Would you output the following records verbatim and skip the images in them?

PROVIDED ENTRIES:
========

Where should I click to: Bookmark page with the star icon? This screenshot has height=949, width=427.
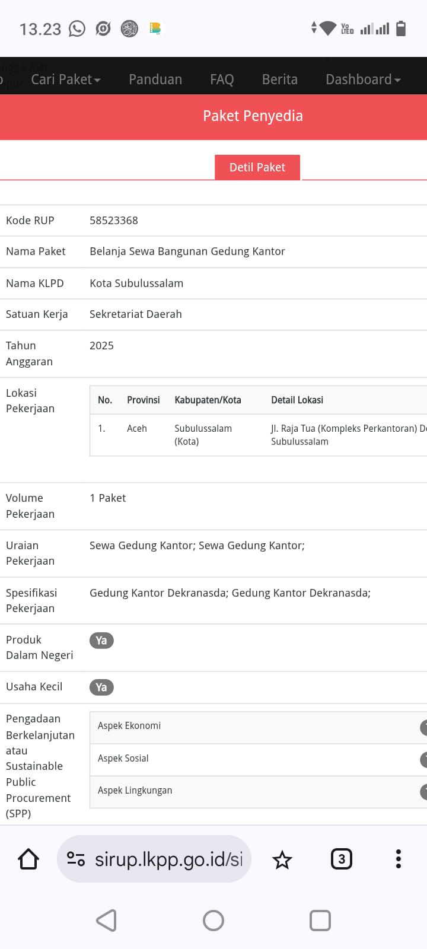[282, 859]
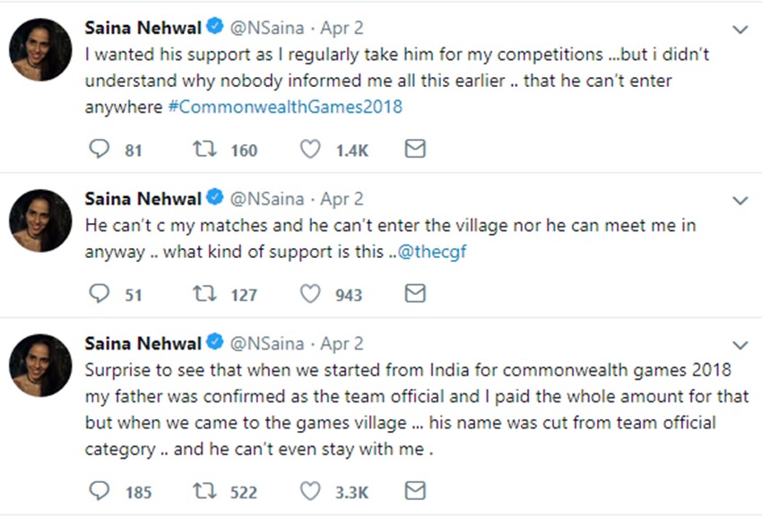The height and width of the screenshot is (517, 762).
Task: Retweet the tweet with 127 retweets
Action: coord(203,294)
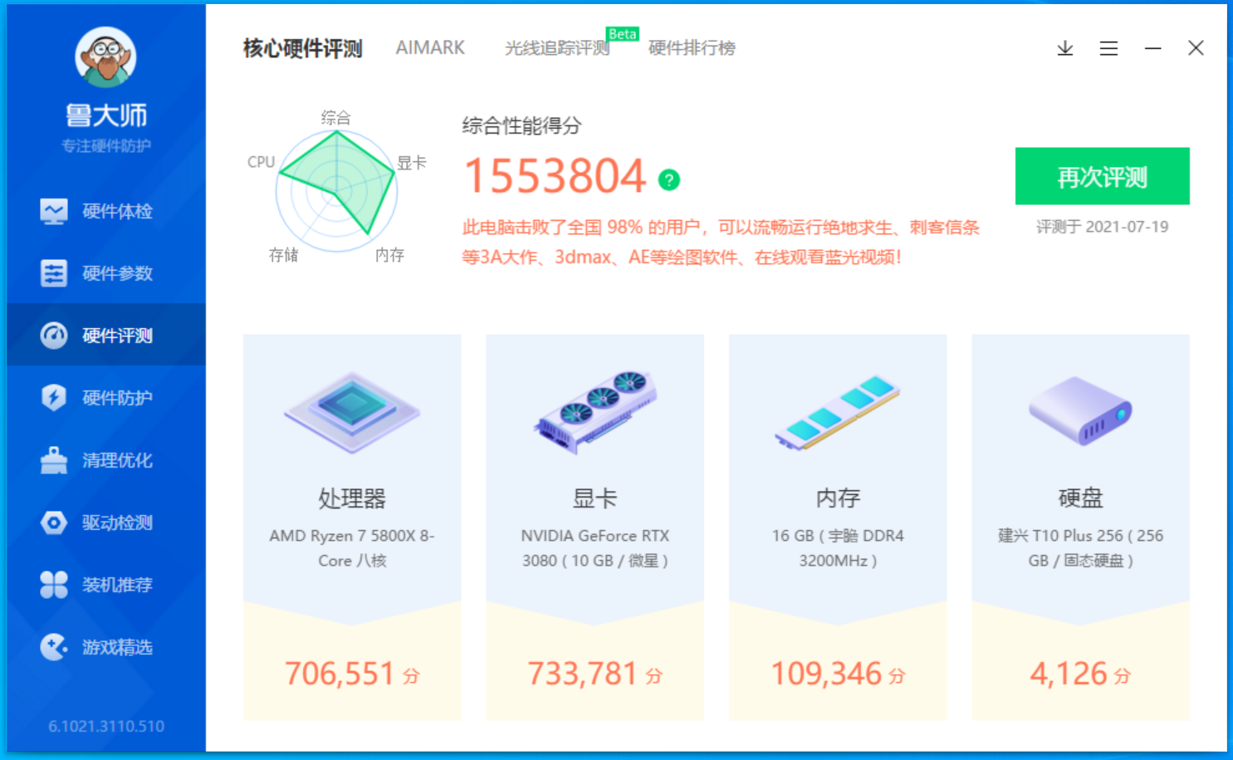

========

RESPONSE TO THIS EXERCISE:
Where should I click to: Bookmark page with the star icon? This screenshot has height=949, width=427.
[282, 859]
The height and width of the screenshot is (517, 762).
Task: Retweet the tweet with 127 retweets
Action: coord(203,294)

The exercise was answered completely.